(Page text):
* * * * * * *

New research from the University of Adelaide finds that Australian farmers face inconsistent guidelines for crop regulations across GM, organic, and other farming systems.
“Even though different sectors in Australian cropping regulate coexistence of both genetically modified and organic crops, they do so in different ways,” says lead researcher Michail Ivanov, whose review was published in Griffith Law Review.
“For example, different standards or codes of conduct recommend different physical barriers or buffer zones between paddocks to prevent cross-pollination. Similarly, sectors have different thresholds for how much genetically modified material a farmer can have in their crop before it is considered organic, non-GM or otherwise.”
In Australia, there is currently no unified legal framework governing the coexistence of GM and non-GM crops. Instead, regulation is managed by industry, with different standards and codes applied inconsistently across sectors.
“They apply in different ways, so the regulation is a bit of a patchwork quilt,” Ivanov explains.
As of 2025, Australia has approved five GM crops for commercial cultivation: cotton, canola, Indian mustard, safflower, and bananas. Ivanov notes that this list has grown over time and is expected to expand further.
In the organic sector, inconsistencies also persist, as privately owned certifying bodies enforce differing standards, according to a press release.
“This means that farmers, both organic and otherwise, cannot have the same expectations about whether their operations would meet a particular certification, such as being considered ‘organic’,” Ivanov says. “It’s difficult to appropriately regulate coexistence across all of Australian agriculture if there are inconsistencies within specific sectors.”
Ivanov’s paper revisits the high-profile 2015 case Marsh v Baxter, in which an organic farmer sued his neighbour for negligence and nuisance after discovering GM canola on his property. The court ruled against the organic farmer, and a decade later, the case continues to leave uncertainties about how similar disputes might be resolved in the future.
“It’s unclear how a case similar to Marsh v Baxter might play out,” Ivanov says. “The outcome related to its specific facts. It wasn’t a win for the GM sector, nor a loss for the organic sector. And, importantly, it’s remained part of the public consciousness.”
While current research suggests that coexistence is possible, Ivanov notes that the definition of “coexistence” varies across studies, sectors, and regulations. With genome-edited (GE) crops approaching commercial cultivation, he emphasizes the need to review Australia’s regulatory frameworks now, to prevent inconsistencies in GM rules from carrying over to GE regulations.
“With the emergence of biotechnologies in agriculture such as genome editing, we need to think carefully about how we regulate existing and new crop types, and the implications for coexistence,” Ivanov says. “As cultivation expands, we must ensure these crops can reasonably coexist with others grown in Australia.”
The Federal Parliament is currently considering the National Organic Standard Bill 2024, which would create a national organic standard. Ivanov hopes this will bring greater consistency to organic regulation.
“Now is the right time to discuss coexistence, so the organic sector can decide how it wants to regulate it in a practical and reasonable way,” he says.

* * * * * * *

(Stored items)

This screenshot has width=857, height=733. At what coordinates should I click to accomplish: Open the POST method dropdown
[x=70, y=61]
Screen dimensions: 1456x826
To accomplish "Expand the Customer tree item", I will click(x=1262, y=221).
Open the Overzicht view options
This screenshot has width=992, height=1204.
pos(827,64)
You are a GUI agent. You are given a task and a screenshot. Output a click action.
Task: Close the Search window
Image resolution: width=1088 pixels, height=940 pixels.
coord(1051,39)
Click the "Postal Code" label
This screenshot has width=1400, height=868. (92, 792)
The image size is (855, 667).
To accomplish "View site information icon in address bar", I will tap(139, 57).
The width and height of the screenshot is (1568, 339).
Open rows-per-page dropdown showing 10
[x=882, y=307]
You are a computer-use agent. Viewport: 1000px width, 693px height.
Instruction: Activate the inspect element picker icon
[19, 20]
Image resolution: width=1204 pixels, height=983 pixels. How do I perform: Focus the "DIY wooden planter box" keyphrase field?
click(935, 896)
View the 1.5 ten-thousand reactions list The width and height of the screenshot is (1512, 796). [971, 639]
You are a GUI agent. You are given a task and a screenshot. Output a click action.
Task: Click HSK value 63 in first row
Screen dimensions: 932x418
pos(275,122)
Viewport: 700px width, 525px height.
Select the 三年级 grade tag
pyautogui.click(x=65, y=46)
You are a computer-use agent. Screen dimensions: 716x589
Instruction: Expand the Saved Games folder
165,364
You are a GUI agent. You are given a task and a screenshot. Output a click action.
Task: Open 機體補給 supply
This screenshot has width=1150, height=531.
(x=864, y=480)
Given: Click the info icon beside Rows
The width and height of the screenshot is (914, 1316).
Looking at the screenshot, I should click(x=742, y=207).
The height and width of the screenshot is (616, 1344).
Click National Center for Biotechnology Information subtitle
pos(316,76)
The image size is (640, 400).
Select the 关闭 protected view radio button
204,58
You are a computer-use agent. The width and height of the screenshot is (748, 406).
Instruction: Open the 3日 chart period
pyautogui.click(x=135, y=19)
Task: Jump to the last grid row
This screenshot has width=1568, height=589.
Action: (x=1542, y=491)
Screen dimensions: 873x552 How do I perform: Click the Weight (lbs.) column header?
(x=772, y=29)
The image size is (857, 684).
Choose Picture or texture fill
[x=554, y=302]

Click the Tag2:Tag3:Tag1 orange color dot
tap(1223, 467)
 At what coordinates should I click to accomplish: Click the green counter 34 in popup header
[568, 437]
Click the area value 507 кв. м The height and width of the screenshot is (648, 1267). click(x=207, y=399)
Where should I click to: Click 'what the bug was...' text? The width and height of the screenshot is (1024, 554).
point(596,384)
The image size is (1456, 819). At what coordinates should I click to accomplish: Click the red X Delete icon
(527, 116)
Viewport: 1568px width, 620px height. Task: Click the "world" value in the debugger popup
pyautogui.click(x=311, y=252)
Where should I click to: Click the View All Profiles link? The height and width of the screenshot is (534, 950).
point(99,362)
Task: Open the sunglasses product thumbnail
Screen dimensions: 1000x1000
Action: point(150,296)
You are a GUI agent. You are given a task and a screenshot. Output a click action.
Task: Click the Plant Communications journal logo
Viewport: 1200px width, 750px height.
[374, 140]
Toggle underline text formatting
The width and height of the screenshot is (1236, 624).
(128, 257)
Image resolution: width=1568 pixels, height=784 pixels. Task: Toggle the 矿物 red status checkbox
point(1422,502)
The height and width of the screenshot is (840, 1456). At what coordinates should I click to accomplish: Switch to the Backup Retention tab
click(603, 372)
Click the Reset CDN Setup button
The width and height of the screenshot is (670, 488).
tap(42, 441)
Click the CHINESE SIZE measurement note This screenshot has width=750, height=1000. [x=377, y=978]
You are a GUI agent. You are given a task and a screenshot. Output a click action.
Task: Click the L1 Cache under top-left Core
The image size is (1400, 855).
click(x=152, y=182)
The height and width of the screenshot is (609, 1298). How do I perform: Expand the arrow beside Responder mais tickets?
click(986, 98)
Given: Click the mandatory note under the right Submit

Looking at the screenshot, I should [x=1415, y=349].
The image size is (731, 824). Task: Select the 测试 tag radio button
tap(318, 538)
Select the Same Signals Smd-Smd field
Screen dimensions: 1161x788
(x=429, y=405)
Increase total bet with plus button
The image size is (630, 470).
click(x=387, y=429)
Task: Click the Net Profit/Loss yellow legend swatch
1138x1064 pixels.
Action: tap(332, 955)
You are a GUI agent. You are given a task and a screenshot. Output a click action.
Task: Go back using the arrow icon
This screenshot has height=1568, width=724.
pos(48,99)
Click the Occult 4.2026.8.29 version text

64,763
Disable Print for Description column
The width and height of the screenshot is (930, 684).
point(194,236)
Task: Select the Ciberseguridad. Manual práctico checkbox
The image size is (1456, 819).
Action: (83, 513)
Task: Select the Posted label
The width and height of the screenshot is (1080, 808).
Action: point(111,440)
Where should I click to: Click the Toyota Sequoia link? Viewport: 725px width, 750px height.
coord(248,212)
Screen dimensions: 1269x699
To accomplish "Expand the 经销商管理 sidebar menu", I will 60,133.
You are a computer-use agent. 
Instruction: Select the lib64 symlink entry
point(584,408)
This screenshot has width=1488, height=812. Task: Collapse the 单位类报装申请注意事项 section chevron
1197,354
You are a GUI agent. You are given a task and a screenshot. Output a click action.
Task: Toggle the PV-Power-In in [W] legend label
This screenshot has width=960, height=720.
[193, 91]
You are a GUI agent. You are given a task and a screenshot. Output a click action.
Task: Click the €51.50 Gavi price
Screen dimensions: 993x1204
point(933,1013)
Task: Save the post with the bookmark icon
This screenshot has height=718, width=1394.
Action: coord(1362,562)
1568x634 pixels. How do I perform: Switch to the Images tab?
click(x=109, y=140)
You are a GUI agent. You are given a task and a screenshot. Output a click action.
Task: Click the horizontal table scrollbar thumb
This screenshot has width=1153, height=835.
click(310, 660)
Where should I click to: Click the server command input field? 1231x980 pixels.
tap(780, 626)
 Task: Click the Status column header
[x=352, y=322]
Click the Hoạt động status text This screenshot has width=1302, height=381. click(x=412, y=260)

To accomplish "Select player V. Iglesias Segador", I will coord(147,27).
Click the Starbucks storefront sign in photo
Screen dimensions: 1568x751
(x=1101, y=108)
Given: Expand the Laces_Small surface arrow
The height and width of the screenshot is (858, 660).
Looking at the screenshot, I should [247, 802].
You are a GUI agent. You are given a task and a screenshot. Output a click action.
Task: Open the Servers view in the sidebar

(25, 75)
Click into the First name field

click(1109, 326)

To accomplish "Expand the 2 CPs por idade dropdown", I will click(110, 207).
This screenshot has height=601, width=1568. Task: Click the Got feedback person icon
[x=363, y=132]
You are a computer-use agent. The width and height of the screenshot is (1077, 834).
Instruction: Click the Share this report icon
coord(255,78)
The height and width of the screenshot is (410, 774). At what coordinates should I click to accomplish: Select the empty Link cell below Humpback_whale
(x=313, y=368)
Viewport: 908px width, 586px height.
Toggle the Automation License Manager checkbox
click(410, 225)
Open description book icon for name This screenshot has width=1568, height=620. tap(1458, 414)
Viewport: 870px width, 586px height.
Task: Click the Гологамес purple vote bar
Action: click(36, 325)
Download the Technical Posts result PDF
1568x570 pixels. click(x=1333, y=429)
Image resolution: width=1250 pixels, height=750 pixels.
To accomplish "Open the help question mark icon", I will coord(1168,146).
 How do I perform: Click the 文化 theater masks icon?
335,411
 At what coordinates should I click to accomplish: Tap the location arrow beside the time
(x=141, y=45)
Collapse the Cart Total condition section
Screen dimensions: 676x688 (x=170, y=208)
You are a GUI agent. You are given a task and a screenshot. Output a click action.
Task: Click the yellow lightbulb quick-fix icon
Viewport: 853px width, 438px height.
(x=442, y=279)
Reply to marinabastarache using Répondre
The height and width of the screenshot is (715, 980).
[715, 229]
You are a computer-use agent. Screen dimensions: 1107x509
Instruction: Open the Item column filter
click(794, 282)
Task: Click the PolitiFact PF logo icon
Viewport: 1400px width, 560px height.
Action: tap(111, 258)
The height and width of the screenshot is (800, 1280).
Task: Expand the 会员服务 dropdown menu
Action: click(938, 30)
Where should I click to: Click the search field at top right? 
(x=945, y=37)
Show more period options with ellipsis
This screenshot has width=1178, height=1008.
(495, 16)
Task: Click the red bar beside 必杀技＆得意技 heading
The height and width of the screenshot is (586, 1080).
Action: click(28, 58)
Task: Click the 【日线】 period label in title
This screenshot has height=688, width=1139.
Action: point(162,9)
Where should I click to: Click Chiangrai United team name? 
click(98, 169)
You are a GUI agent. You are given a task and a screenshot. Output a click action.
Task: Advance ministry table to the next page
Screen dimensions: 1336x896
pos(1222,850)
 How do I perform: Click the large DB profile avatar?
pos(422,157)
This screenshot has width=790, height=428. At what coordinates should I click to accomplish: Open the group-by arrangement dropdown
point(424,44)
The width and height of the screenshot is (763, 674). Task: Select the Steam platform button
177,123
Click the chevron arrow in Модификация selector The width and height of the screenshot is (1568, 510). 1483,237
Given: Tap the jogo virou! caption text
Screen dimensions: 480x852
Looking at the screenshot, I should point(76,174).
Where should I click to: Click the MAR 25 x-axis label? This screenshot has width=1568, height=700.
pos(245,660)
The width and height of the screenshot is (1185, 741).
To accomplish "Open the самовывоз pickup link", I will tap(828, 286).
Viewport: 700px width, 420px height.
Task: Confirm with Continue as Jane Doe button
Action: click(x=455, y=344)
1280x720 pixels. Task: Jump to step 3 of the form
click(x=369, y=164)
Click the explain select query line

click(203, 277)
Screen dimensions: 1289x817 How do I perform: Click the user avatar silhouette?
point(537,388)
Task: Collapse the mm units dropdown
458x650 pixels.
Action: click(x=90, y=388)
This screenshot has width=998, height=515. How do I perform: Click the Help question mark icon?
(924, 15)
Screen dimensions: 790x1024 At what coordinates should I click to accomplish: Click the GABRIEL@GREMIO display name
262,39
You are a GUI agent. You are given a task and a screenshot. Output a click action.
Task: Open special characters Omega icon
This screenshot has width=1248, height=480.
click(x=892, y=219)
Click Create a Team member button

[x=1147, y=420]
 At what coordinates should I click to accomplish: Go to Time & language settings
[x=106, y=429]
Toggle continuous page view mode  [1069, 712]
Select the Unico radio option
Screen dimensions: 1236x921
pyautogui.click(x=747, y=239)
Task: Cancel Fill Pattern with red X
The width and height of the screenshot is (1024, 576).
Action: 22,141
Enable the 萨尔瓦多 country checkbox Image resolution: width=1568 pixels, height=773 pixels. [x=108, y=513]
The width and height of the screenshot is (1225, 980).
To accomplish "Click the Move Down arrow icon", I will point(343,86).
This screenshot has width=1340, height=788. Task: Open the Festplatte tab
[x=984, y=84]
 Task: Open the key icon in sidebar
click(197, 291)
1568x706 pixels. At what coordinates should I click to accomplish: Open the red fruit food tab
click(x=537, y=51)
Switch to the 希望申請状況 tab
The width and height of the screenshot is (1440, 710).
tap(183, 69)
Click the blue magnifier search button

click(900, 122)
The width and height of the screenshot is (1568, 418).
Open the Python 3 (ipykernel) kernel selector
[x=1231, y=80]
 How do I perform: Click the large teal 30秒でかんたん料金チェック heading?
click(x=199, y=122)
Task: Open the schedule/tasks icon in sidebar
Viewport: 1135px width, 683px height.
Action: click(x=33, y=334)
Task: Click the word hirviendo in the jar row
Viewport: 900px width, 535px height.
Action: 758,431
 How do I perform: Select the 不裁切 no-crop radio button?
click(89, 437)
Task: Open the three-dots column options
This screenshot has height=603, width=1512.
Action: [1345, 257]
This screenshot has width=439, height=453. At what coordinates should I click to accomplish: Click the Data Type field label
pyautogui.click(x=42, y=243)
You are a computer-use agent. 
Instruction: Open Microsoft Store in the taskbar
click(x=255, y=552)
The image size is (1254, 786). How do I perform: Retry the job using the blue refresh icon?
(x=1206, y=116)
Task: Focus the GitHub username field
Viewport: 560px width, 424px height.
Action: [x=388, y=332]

* * * * * * *

(Work instructions):
a: Answer these questions using the article on crop regulation in Australia:
(i) In which publication was Michail Ivanov's review published?
(ii) Which GM crops had Australia approved for commercial cultivation as of 2025?
(iii) What bill is the Federal Parliament currently considering?
b: Output word for word the passage of the article on crop regulation in Australia between "In Australia, there" and "inconsistently across sectors.", inclusive.

(Exercise answers):
a:
(i) Griffith Law Review
(ii) Cotton, canola, Indian mustard, safflower, and bananas
(iii) The National Organic Standard Bill 2024

b:
In Australia, there is currently no unified legal framework governing the coexistence of GM and non-GM crops. Instead, regulation is managed by industry, with different standards and codes applied inconsistently across sectors.